Gesundheitsservice

Alle Apotheken in Wittgenstein bieten jetzt Notfalldosen an

Alle Apotheken in Wittgenstein sind ab sofort mit Notfalldosen ausgestattet. Darin enthalten sind ein Infoblatt mit relevanten Patienteninformationen. 

Alle Apotheken in Wittgenstein sind ab sofort mit Notfalldosen ausgestattet. Darin enthalten sind ein Infoblatt mit relevanten Patienteninformationen. 

Foto: Britta Prasse

Wittgenstein.   Notfalldosen sollen im Kühlschrank aufbewahrt werden. Sie erhalten ein Blatt mit Patienteninformationen. Rettungsdienst kann schneller agieren.

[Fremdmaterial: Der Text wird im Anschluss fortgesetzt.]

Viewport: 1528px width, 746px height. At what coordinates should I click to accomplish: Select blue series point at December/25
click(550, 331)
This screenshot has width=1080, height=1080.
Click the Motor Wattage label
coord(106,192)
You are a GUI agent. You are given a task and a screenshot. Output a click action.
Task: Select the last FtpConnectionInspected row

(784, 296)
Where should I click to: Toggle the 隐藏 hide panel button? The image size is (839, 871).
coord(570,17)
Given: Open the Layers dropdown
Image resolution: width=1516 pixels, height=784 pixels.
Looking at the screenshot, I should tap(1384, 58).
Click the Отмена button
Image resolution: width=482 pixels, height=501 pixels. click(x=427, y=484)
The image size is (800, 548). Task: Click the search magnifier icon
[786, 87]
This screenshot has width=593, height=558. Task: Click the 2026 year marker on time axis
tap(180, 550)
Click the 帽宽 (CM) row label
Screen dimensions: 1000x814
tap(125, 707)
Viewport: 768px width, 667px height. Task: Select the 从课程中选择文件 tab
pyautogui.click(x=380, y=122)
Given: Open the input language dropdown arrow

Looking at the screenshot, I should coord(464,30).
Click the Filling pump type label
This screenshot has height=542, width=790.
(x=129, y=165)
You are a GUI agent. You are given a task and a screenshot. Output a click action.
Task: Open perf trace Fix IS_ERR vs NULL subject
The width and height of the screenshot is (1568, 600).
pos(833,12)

Ein Szenario aus dem Alltag: Die Rettungssanitäter haben einen Notruf bekommen. Als sie in der Wohnung ankommen, finden sie eine ältere Frau vor, die mittlerweile kaum noch ansprechbar ist. Jetzt zählt jede Sekunde, um herauszufinden, was der Patientin fehlt. Der Ehemann ist zu aufgeregt, um Genaueres zum Gesundheitszustand seiner Frau zu sagen. Eine einfache Lösung: die Notfalldose. In der Kühlschranktür aufbewahrt, finden sich in ihr alle wichtigen Patientendaten auf einen Blick – und kann somit Leben retten. Seit heute sind die Notfalldosen in allen Wittgensteiner Apotheken erhältlich. „Seniorenverbände sind an uns herangetreten und haben uns danach gefragt“, so Karsten Wolter als stellvertretender Kreisvertrauensapotheker. „Das haben wir als Signal ernst genommen und unterstützen das.“

Für wen es gedacht ist

In Bad Laasphe gibt es das flächendeckende Angebot der Notfalldose schon länger. Maike Thielmann von der Senioren-Service-Stelle habe damit bisher sehr gute Erfahrungen gemacht: „Wir haben bereits mehr als 2000 Dosen an Senioren ausgegeben.“ Wichtig sei aber, dass die Notfalldosen nicht nur für Senioren sinnvoll seien, sondern für alle chronisch Kranken. „Außerdem profitieren nicht nur Single-Haushalte davon, sondern auch Familien. Im Notfall reagiert man oft kopflos. Da ist so eine Notfalldose lebensrettend“, sagt Maike Thielmann.

So funktioniert es

In der Notfalldose sind enthalten:

  • zwei Aufkleber, von denen der eine an die Kühlschranktür und der andere an die Innenseite der Wohnungstür angebracht werden soll;
  • ein Notfall-Infoblatt, auf dem alle relevanten Informationen des Patienten notiert sind, zum Beispiel Hausarzt, Angehörigenkontakte, Allergien, chronische Krankheiten oder regelmäßig eingenommene Medikamente.

Was noch unterstützt wird

Interessierte bekommen die Notfalldosen kostenlos in den Apotheken. Allerdings wird um eine Spende in Höhe von 2 Euro erbeten, die den örtlichen Tafeln oder der Aktion „Eine Dosis Zukunft“, eine Impfkampagne für Kinder in den Slums von Kalkutta, zugute kommen sollen. Ein nachhaltiger, lebensrettender Gedanke.